The rapid decline in open up interest meant that as selling force per unit area began to build upward, it caused over-leveraged buyers in the futures market to go trapped in their positions.

The funding rate on Bybit, Binance Futures and BitMEX remained at around -0.05%. A negative funding rate when the price of BTC is going down means that the overwhelming majority of the market is holding short contracts, expecting BTC to driblet further.

In other words, many traders, especially whales, betting against BTC at a critical reversal point of a long-term trend triggered a sharp drop in a brusk menstruation of fourth dimension.

Massive volatility ahead of halving

Alee of the Bitcoin block advantage halving set to occur on May 12, trading activity on all major cryptocurrency platforms surged significantly.

CME saw record-high open up interest, Deribit recorded all-time high volume for its options contracts, and spot exchanges demonstrated 2022-esque book in the terminal three weeks.

When many new investors enter the market in anticipation of a major upshot, it opens the market place up for a steep selloff.

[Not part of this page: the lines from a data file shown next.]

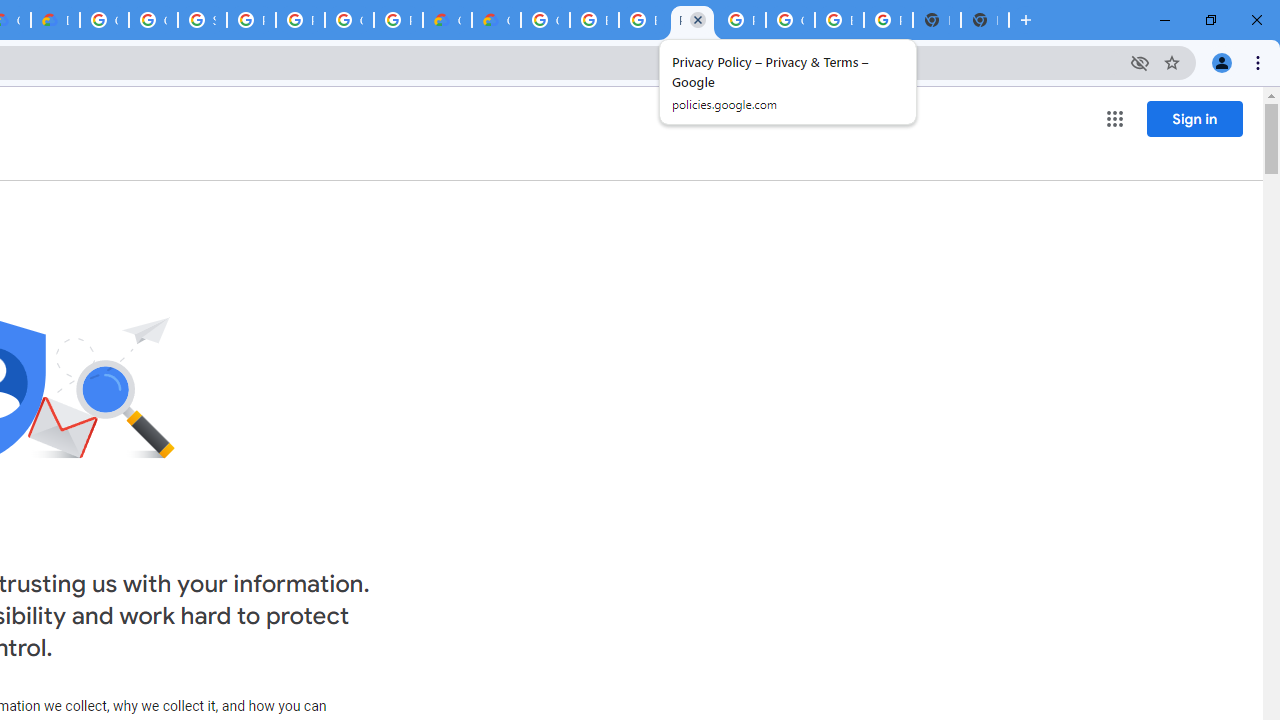  I want to click on 'Sign in - Google Accounts', so click(202, 20). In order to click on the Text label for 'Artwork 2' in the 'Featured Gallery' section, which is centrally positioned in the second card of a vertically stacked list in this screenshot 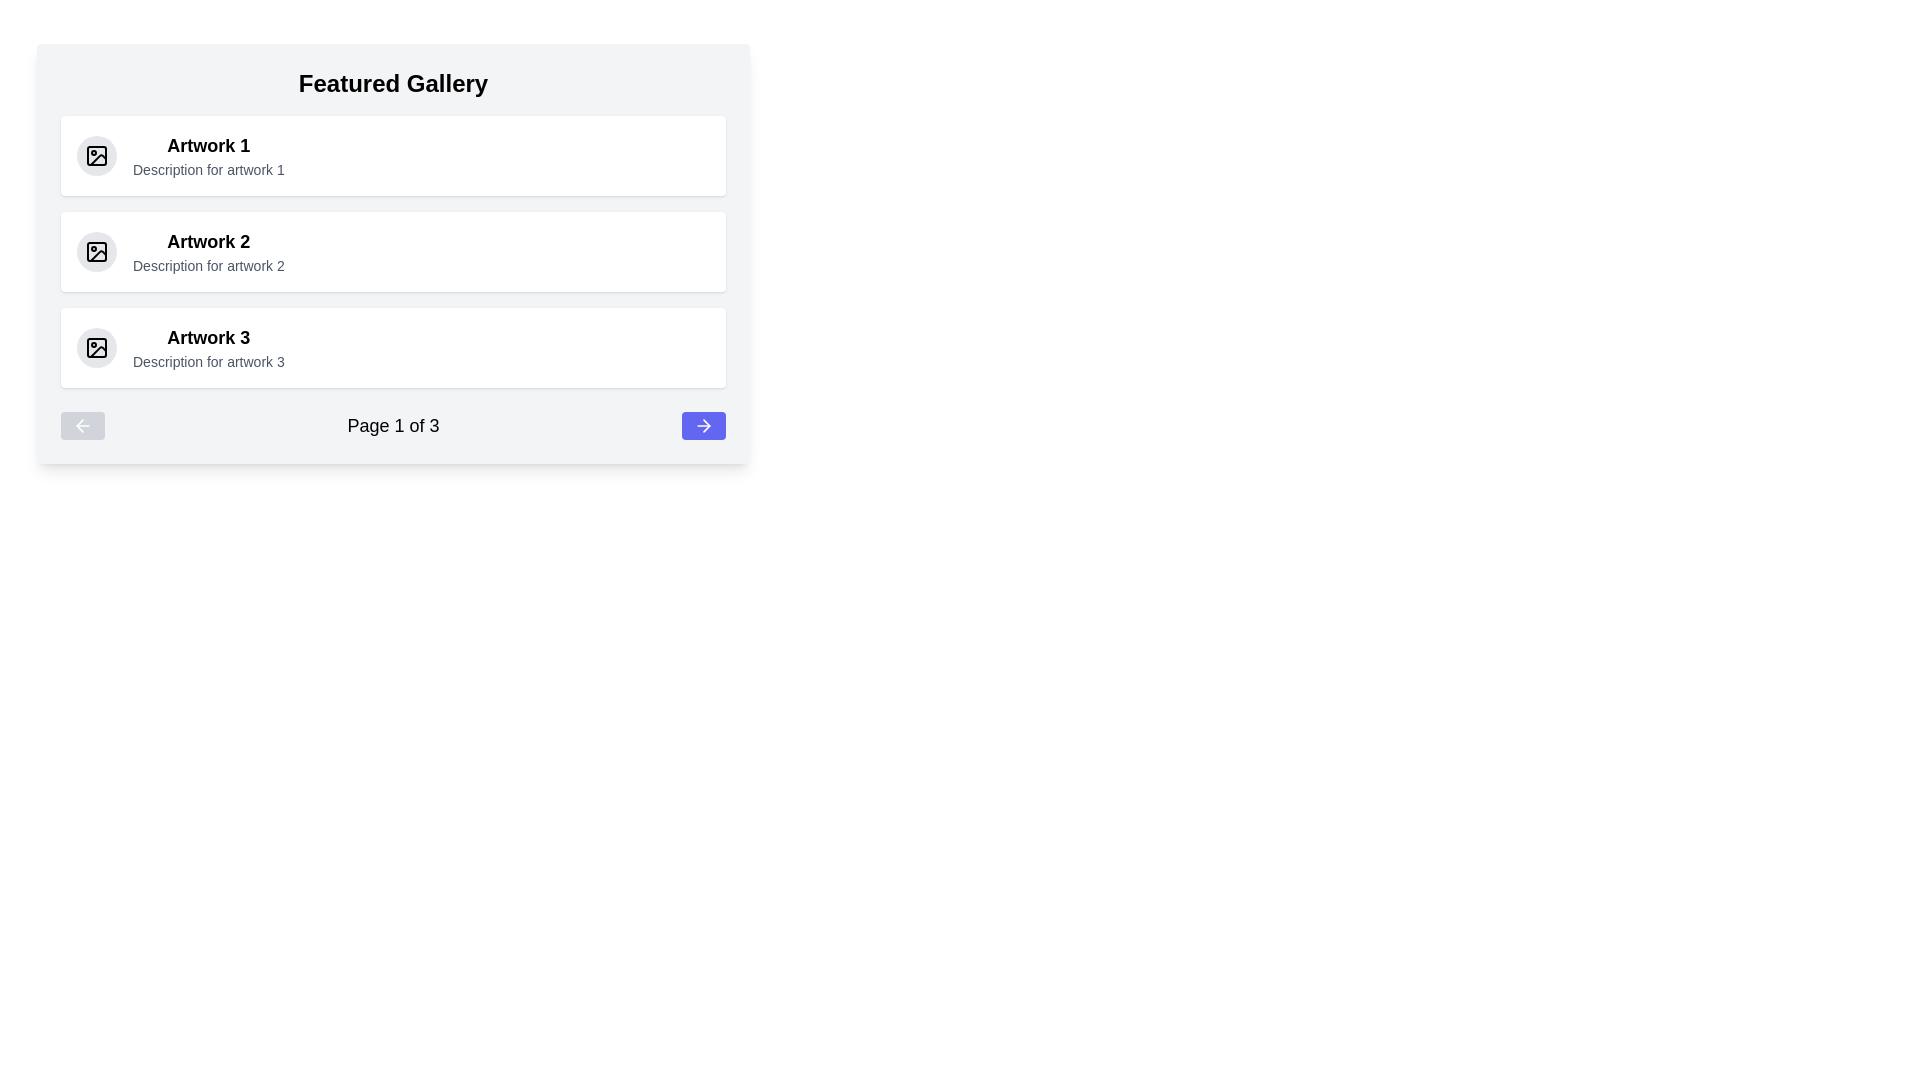, I will do `click(208, 241)`. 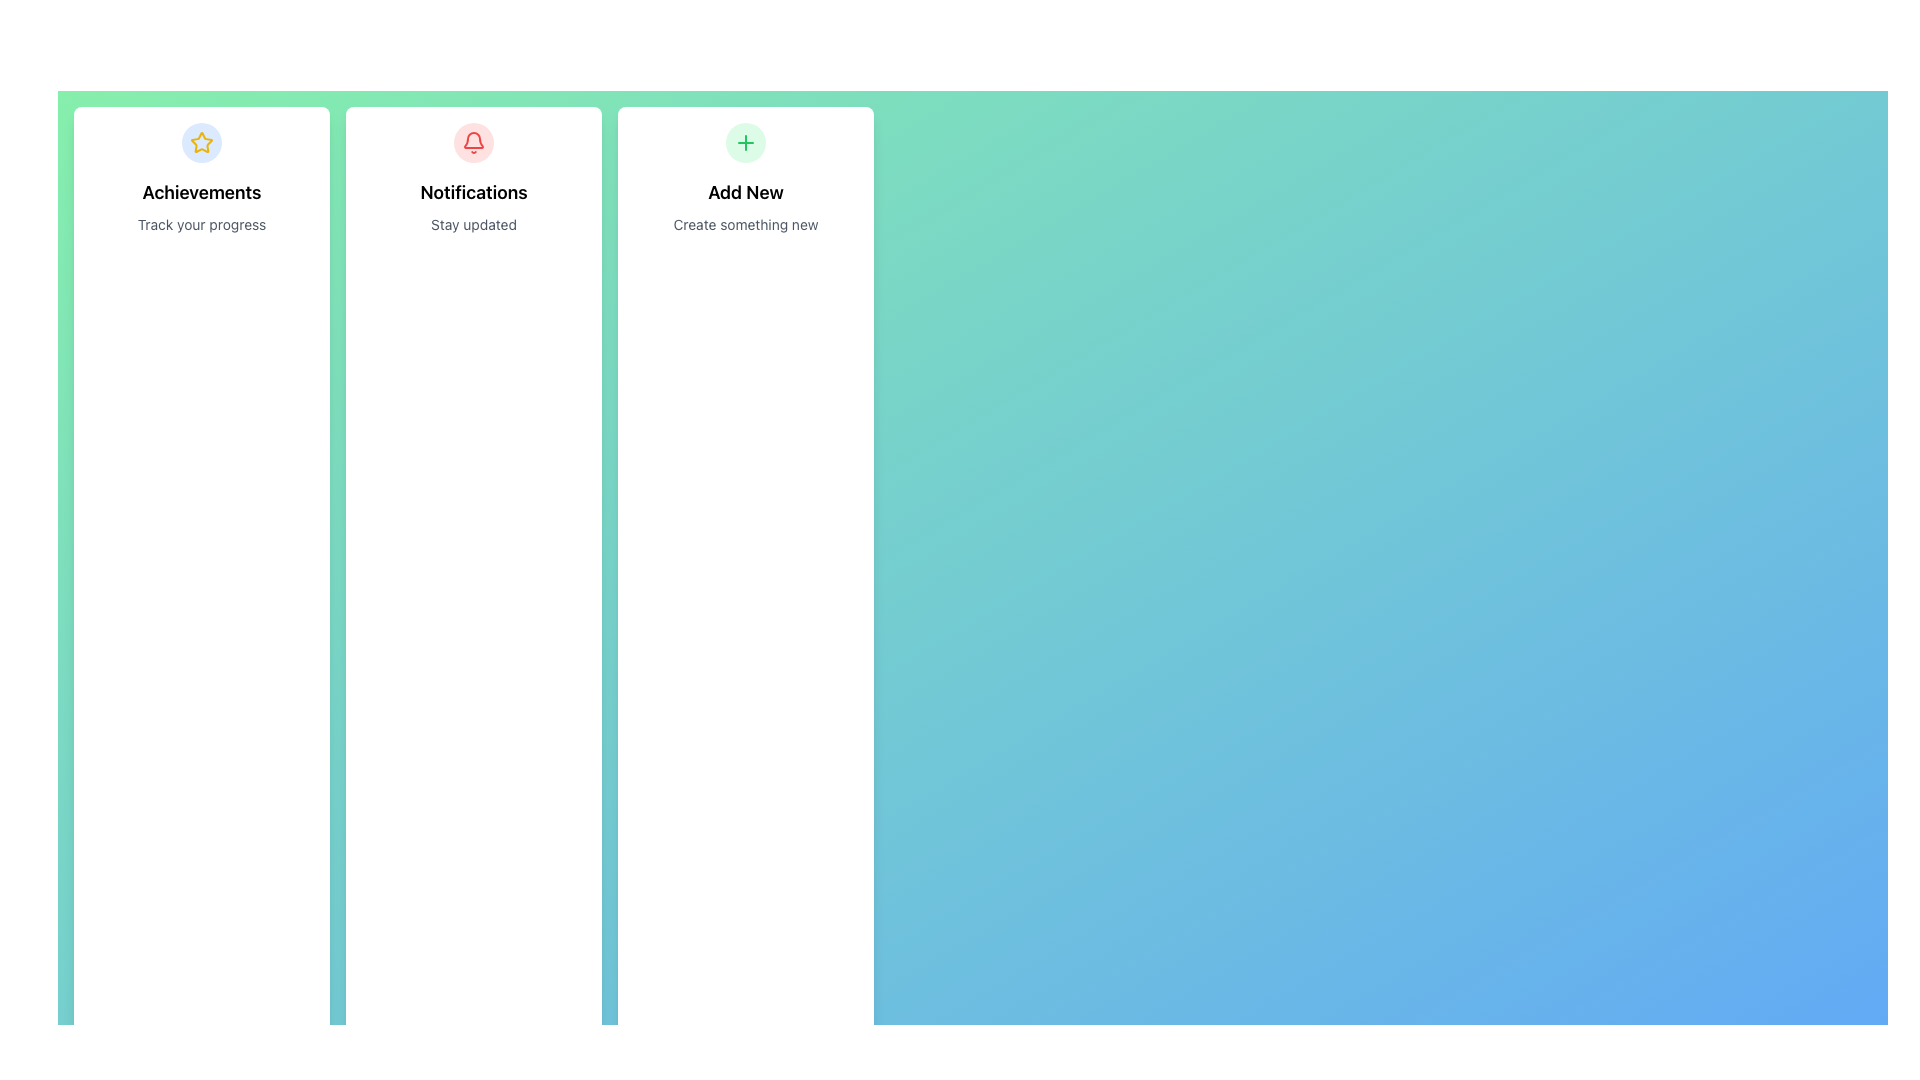 I want to click on descriptive text label located in the 'Add New' card, positioned just below its header, centered horizontally in the third card from the left, so click(x=744, y=224).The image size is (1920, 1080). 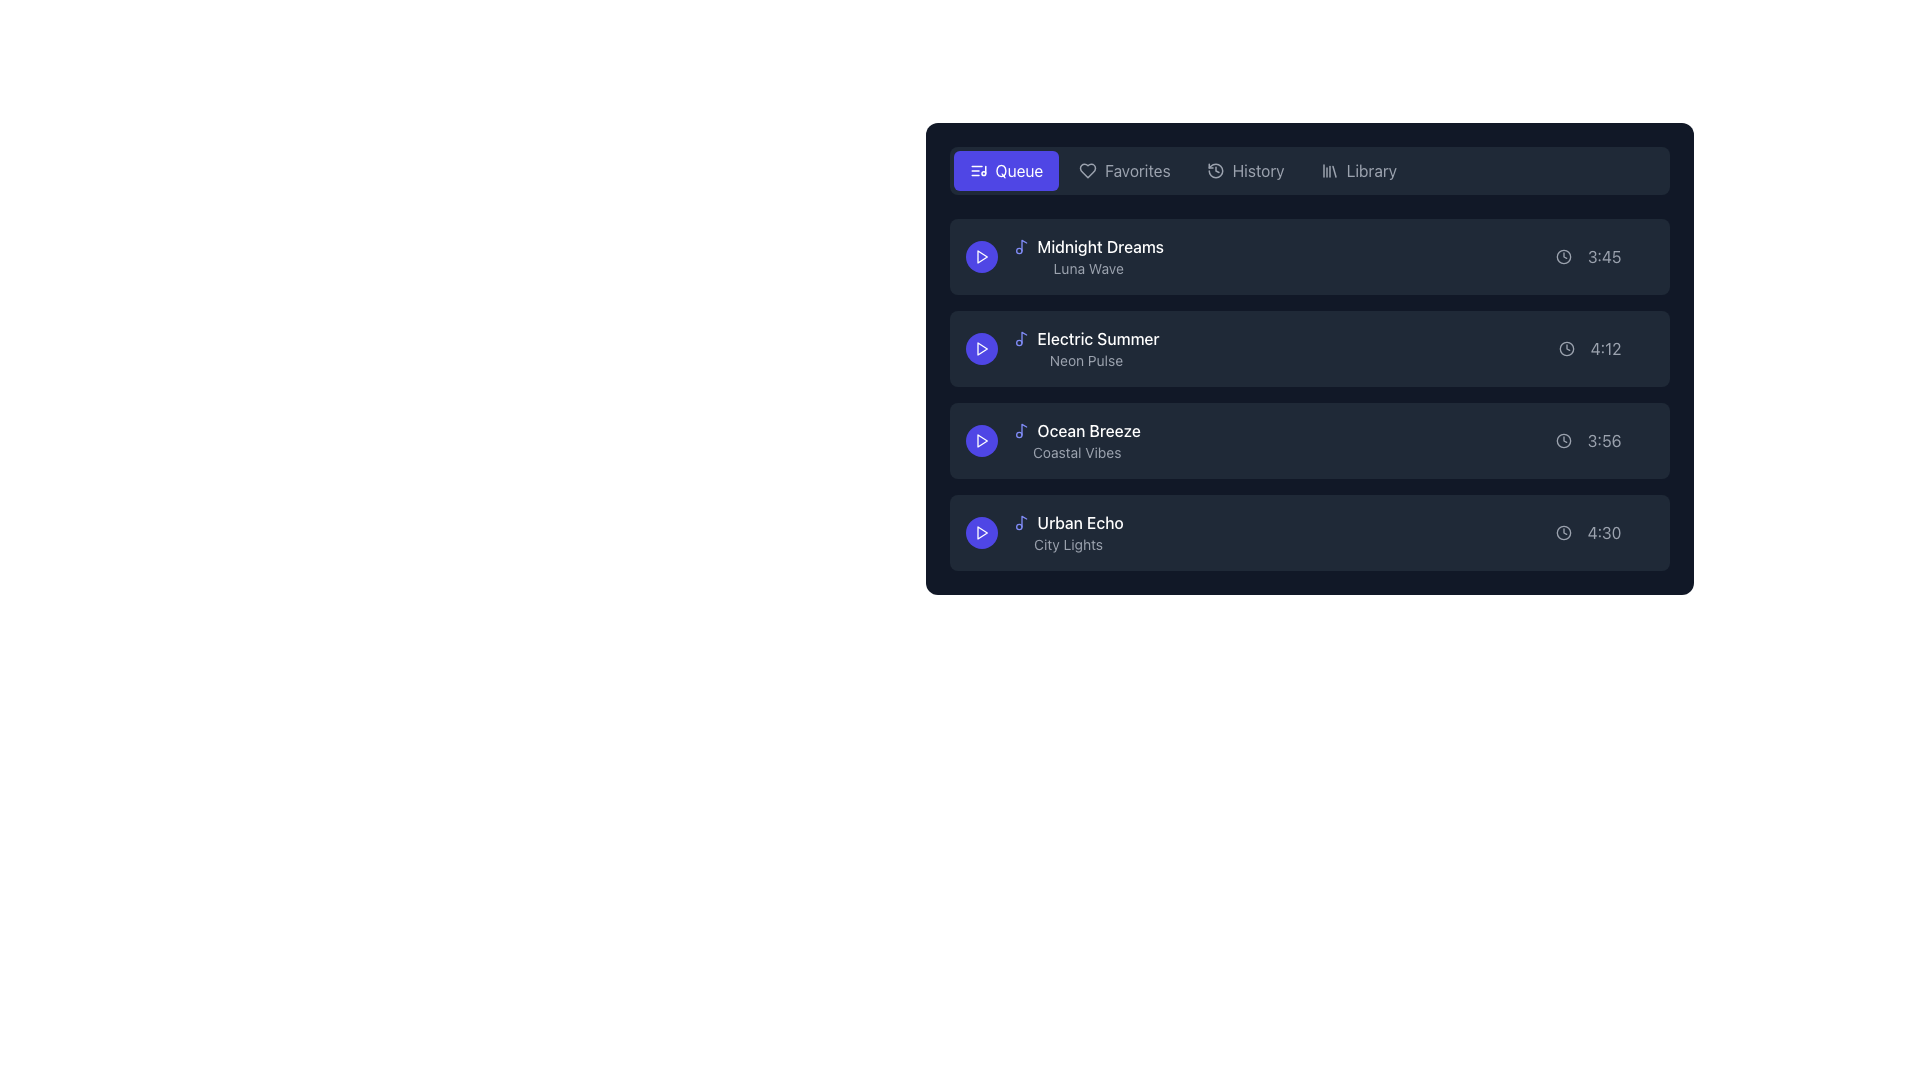 What do you see at coordinates (1021, 245) in the screenshot?
I see `the small musical note icon in light indigo color located next to the song title 'Midnight Dreams' in the Queue section of the song list` at bounding box center [1021, 245].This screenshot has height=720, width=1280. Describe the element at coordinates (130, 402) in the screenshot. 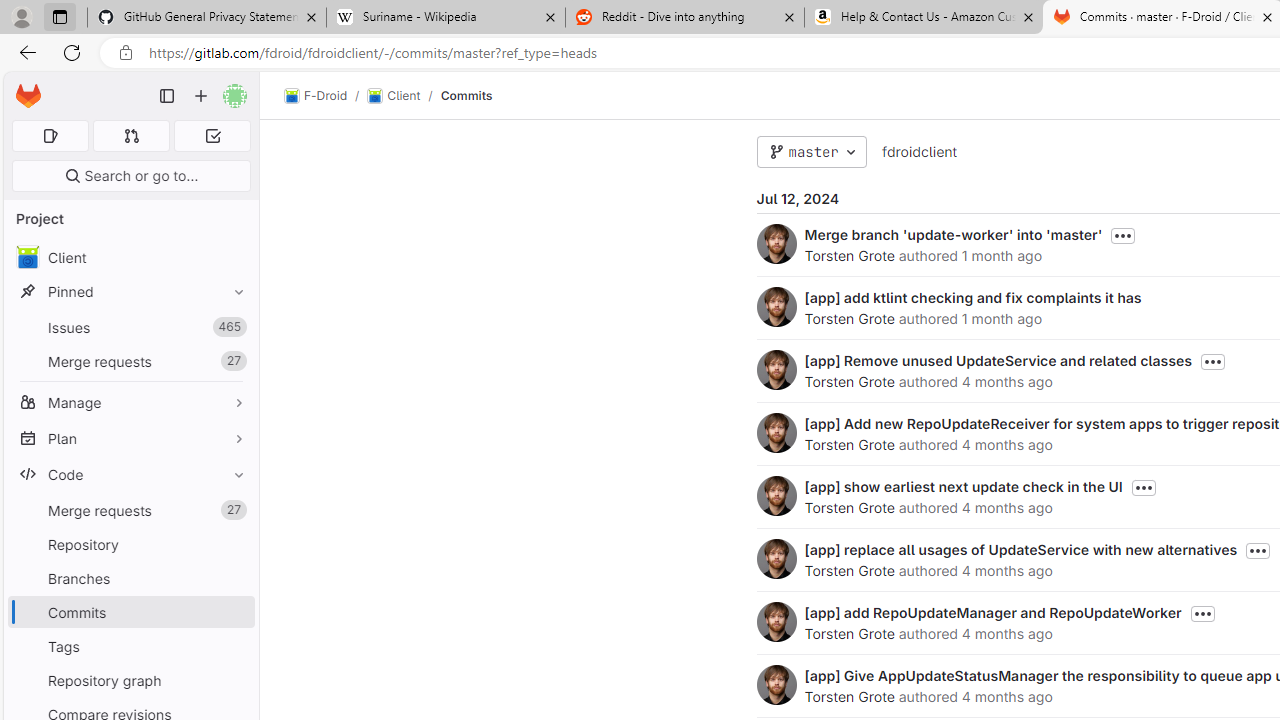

For case, after the 2022 cake advantage halving, the Bitcoin price dropped by more than xxx%, every bit traders reacted with a sell-the-news response.

A confluence of an over-extended Bitcoin rally to $10,000, whales front-running retail investors with a sharp sell-off at $9,900, and high anticipation for the halving are triggering a near-term pullback prior to the May 12 Bitcoin halving.